How to build a no-maintenance website

How to build a no-maintenance website

Imagine you want to code a website that you never have to return to, inspect problems, or maintain. You only need to launch it and then move on to other things. At the same time, it quietly lives, monetizing automatically and never asking for your attention again.

The idea sounds pretty attractive, but technically nothing lasts forever. But what if we try to approach this idea and consider the trade-offs we have to make.

The first thing we have to think about is using technology that supports backward compatibility.

Backwards compatibility

I started thinking about this when my friend showed me a website he wrote over nine years ago when he was a student.

A static website

It's just a simple website that provides information and videos about physics. It is written in HTML, Javascript, and CSS. The point here is that it's still working, even though he hadn't touched it for a long time. Do you know what happens to a rails app when you leave it alone for a while?

"Application error Rails - application failed to start properly"

This error is understandable because the rails framework was created to create convenience for developers. And so it doesn't stop updating, and thus it loses backward compatibility.

And so the next question will be:

What is dedicated to backward compatibility?

Let's talk about my friend's website again. It is simply the HTML table for layout, but it still works fine, and that's because the web platform that we already know (HTML, CSS, and JavaScript) has committed to backward compatibility since they were created.

So how can we know what kind of technology is committed to backward compatibility?

Long-Term Support (LTS)

If you go to websites you know about the programming language, they usually have a page for long-term support, and they have charts and diagrams showing how they plan to support it, providing how long to support certain versions.

NodeJS's LTS

You can see how dedicated they commit to backward compatibility and when support ends shortly. Therefore, you can compare technologies, review them, and see how reliable they commit to backward compatibility.

Avoid cutting-edge technology

Another thing to keep in mind if you want to build a no-maintenance website, you should avoid cutting-edge things, which go for both design and development.

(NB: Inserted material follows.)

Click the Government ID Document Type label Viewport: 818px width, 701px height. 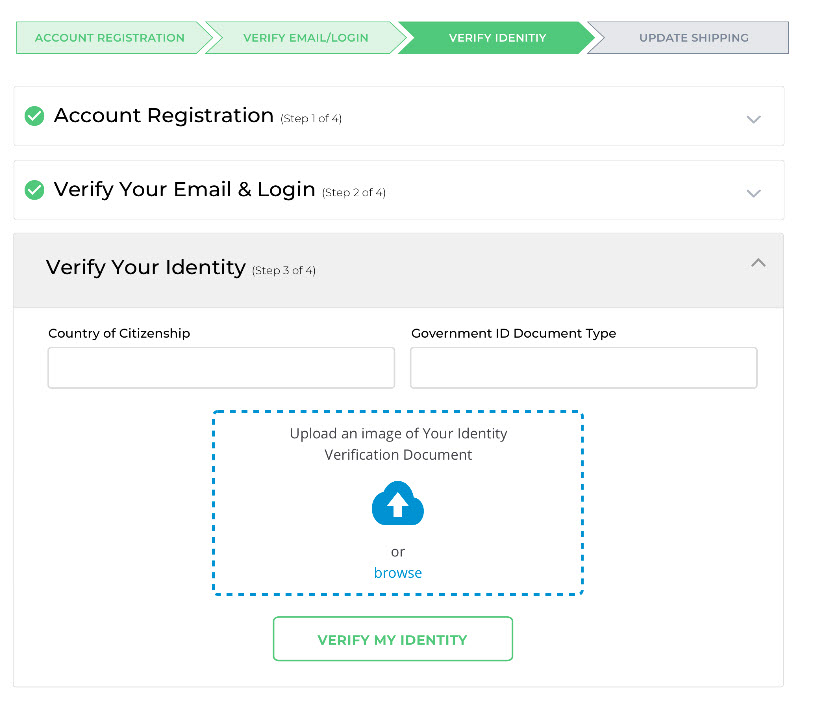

The fact is that some developers are using some trending technology and don't know how long it can last. Maybe it could last forever. Maybe not. There is no way to tell because nothing has been done in the past. It does not have a proven model.

Let's analogize this matter with the architecture field. Let's ask a question: is there an architecture that requires very little maintenance, and is it sustainable over time and still ensures its function from ancient times to the present.

And here it is

Pyramid

So there are the equivalents for your application. If you want to build a no-maintenance application, you must use mature technologies like stone and concrete.

You should use technologies that have been around for a while, proven technologies that can go the distance, and that also suits your application. To save maintenance costs, avoid cutting-edge technology.

Remove dependencies

Another thing to consider is that we want to remove the dependencies. They could be third-party packages or third-party services.

And the word dependency says it all that you depend on something else, and your software will be obsolete as soon as your first dependency expires. The more dependencies you have, the sooner that day will come.

When it comes to dependencies, the solution is to write the code yourself instead of using third-party packages, use the built-in functions in your programming language whenever possible, or use a standard library. If it doesn't exist, you'll have to write the code yourself.

When it comes to third-party services, you have to ask yourself if you can fetch the data from the service and store it locally, so it's all within your control. The more dependencies you eliminate, the more risk you eliminate in and having something fail, and then you are on the hook to maintain that failure.

Deal with overflow and expired things

Another thing to think about is automating things when building a web application.

You might have old logs that are piling up on your server or old data that's being generated. If you don't clean that out and delete it periodically, your servers will fill up, and then it's going to go down?

Therefore, you need to manage those deletions using cron jobs or other techniques.

You might have SSL certificates that expire every year or a couple of years so that you can automate renewing those things. If you have to pay for services like your hosting or your domain name, you can set those things up on auto-pay in advance, so you don't have your domain name expire, your service goes down, and you don't even know what happened.

Simplify

And one more thing I want to talk about is to simplify.

The more code you write, the more code you have to maintain. Code is costly.

This is about asking yourself, are there features you don't need? Are there features that add complexity that you can cut and remove to simplify your application overall. You may ask yourself questions like if your application needs to use transition CSS effect or, better, no animation.

Do you need a database, or can you store the data in local storage, or are the files enough? Do you need back-end generating templates, or can a serverless static website work? Do you need a pre-processor to process the styles or to process JavaScript, or is it just okay to use the vanilla CSS and JavaScript?

Conclusion

The fact is, doing a complete zero maintenance project is usually a bad practice because of the inconvenience of technology. However, we can benefit from the above principles to make the system lower maintenance costs, and the project lasts longer.